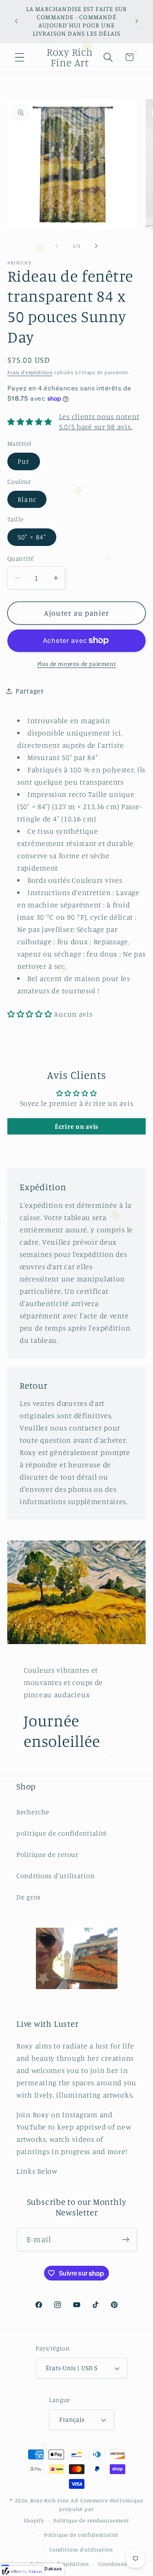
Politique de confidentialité (81, 2534)
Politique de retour (47, 1854)
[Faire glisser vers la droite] (96, 246)
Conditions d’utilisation (81, 2549)
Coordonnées (115, 2563)
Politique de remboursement (91, 2520)
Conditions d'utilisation (55, 1876)
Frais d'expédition (30, 372)
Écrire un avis (76, 1126)
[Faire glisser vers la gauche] (57, 246)
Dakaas (53, 2568)
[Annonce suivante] (137, 21)
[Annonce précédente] (16, 21)
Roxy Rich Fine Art (54, 2500)
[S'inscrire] (125, 2239)
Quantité (20, 558)
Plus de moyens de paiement (76, 663)
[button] (20, 57)
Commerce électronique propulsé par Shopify (83, 2510)
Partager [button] (30, 691)
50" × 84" (32, 537)
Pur (24, 461)
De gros (28, 1897)
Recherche (32, 1812)
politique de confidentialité (61, 1833)
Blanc (27, 499)
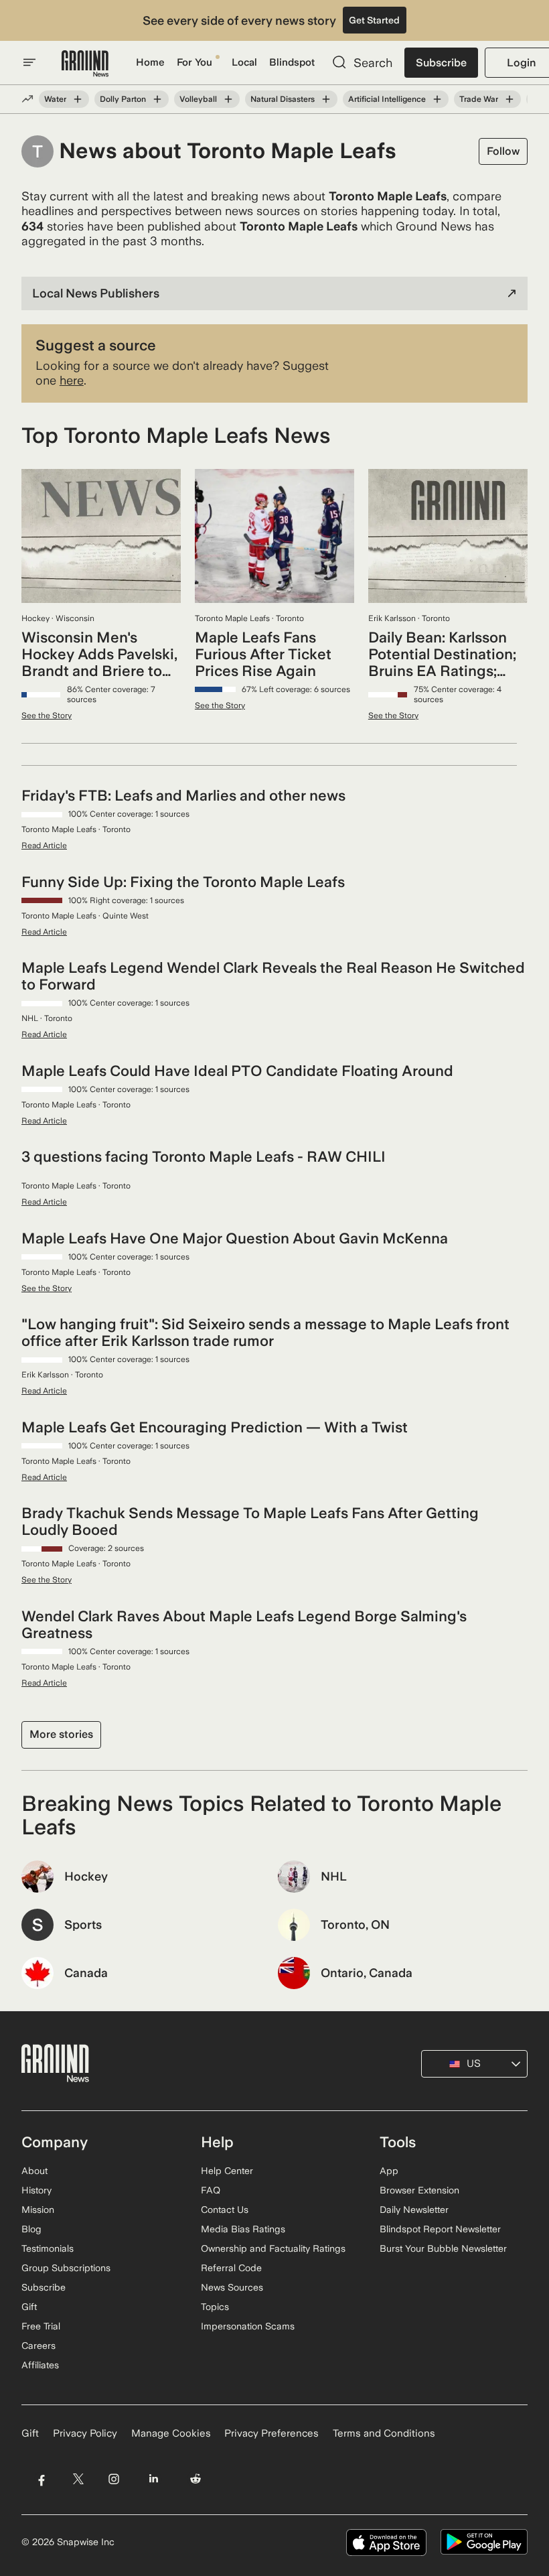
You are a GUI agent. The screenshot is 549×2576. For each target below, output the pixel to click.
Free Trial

-=-=-

__Your goal__. In the listing above, transcribe exactly the lines from the line containing "De gros (28, 1897)" through the last one, both included, but not the pictures.

__Reply to the exercise__.
De gros (28, 1897)
Recherche (32, 1812)
politique de confidentialité (61, 1833)
Blanc (27, 499)
You are a GUI agent. The screenshot is 549×2576. For each target below, output the pixel to click.
Free Trial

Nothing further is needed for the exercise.